Malta has more to offer than just sun, sand and sea. There are a lot of traditional festas and fireworks, which attract tourists from all over the world.
A Maltese ‘festa’ is a religious celebration organised by each local parish to celebrate their respective patron saint. It is a typical scene in the hot summer months on the island, and very much an iconic part of the culture in Malta. The majority of festas are held between the months of May and September. A burst of colour, music and bright fireworks illuminate the Maltese summer nights, providing tourists with a most memorable experience.
Every village has at least one patron saint, and this serves as the basis for the village feast. At the appointed time of the year, that village will decorate the streets with statues and banners dedicated to the saint, and throughout the entire week, locals and tourists are welcome to experience celebrations with food, drink and music. The feast consists of one week of celebrations by the local community.
Food stalls line the streets, serving everything from pizza to traditional Maltese food, including ‘mqaret’ – deep fried date cakes. Another artisan treat is nougat. You’ll find many selling this favourite treat, known as ‘qubbajt’ in Maltese.
Band marches are an integral part of the celebration. A local band performs festa favourites, many of which will be composed by local maestros. As they march through the streets and towards the church, the crowds often follow behind.
The ceremonial highlight of any festa is the carrying of the statue. Festa devotees bid for the privilege of hoisting the statue out of the church and onto a prominent place in the village square.

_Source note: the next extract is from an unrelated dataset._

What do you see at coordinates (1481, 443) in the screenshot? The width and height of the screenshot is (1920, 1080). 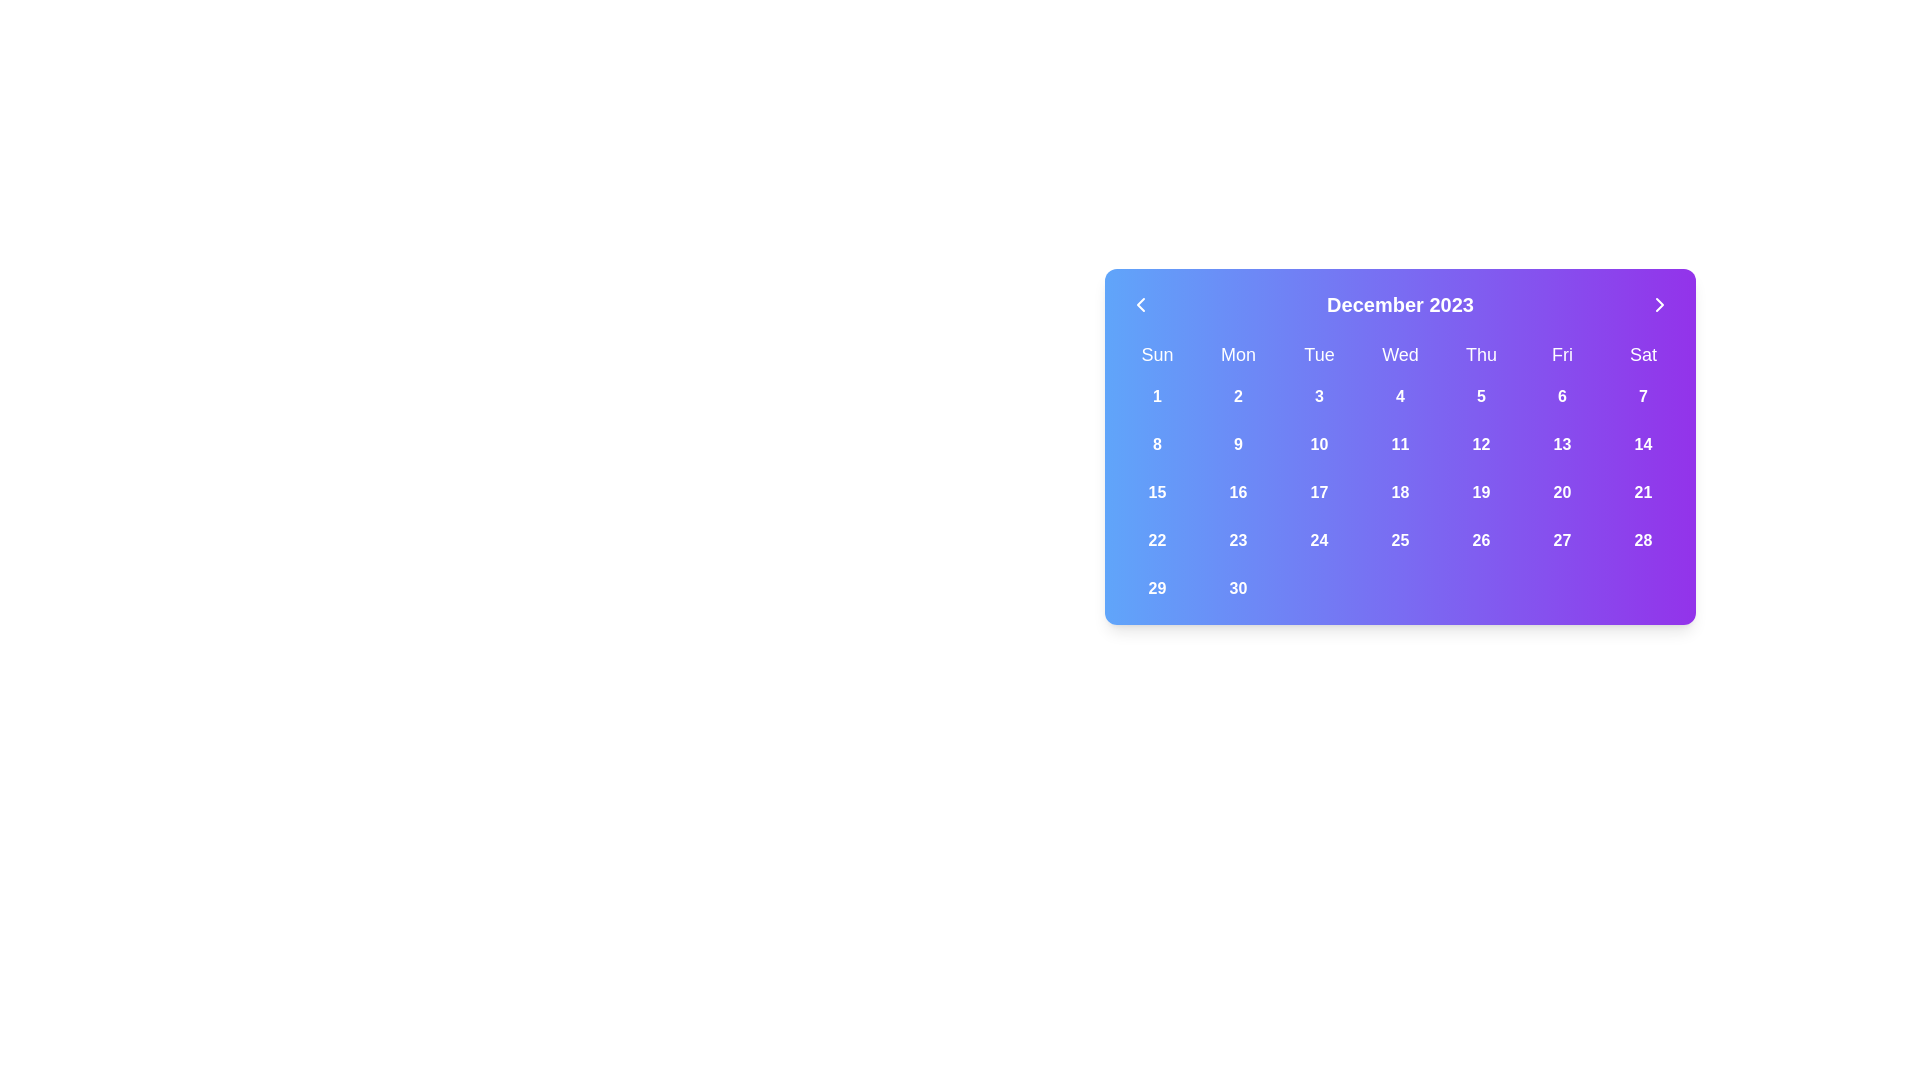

This is usually accompanied by a roaring crowd cheering them on. It is an exhausting exercise which upholds a tradition that goes back generations.
If the carrying of the statue is a ceremonial highlight, another favourite is the firework displays. Malta is well known for its pyrotechnic ability, and nowhere is this better showcased than the village feast. The shows normally involve murtali, which are petards that make an exceptionally loud bang when airborne, colourful fireworks that light up the night sky, and ‘ġigġifogu’ or pinwheels – elaborate structures that produce dazzling spinning displays of sound and colour.
The Feast of Santa Maria, or the Assumption of Our Lady to Heaven, is probably Malta’s most celebrated Festa, as it is celebrated in the peak of summer where most companies take a week off for their holidays, similar to the Italian’s Ferragosto period. Santa Maria is celebrated on 15th August, which is also a national public holiday in 7 towns and villages across Malta and Gozo. Each village puts on an excellent display of traditional Maltese fireworks and a festa atmosphere prevails. The towns that celebrate the Feast of the Assumption are: Hal Għaxaq, Gudja, Attard, Mosta, Mqabba, Qrendi and Victoria. Traditionally, the village of Mqabba holds wonderful firework displays, which are synchronised with a music celebration in the feast of Santa Maria.
Each year the Ministry for Tourism and the Malta Tourism Authority organise a Malta International Fireworks Festival. Year after year the festival is a guaranteed time of excitement for locals and tourists, as well as the fireworks factories around the island that get the chance to show off their skills with brighter performances than ever. A lot of international pyrotechnic companies participate in the event. Each year there are more and more participants from countries such as Italy, and even as far away as Australia.